▽

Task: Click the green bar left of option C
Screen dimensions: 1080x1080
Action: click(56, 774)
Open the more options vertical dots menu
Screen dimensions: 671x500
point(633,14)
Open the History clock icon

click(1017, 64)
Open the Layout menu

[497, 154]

△

» Exercise
Keeping each word as it stands, transcribe every entry.

» Task response
Task: Click the green bar left of option C
Screen dimensions: 1080x1080
Action: click(56, 774)
Open the more options vertical dots menu
Screen dimensions: 671x500
point(633,14)
Open the History clock icon

click(1017, 64)
Open the Layout menu

[497, 154]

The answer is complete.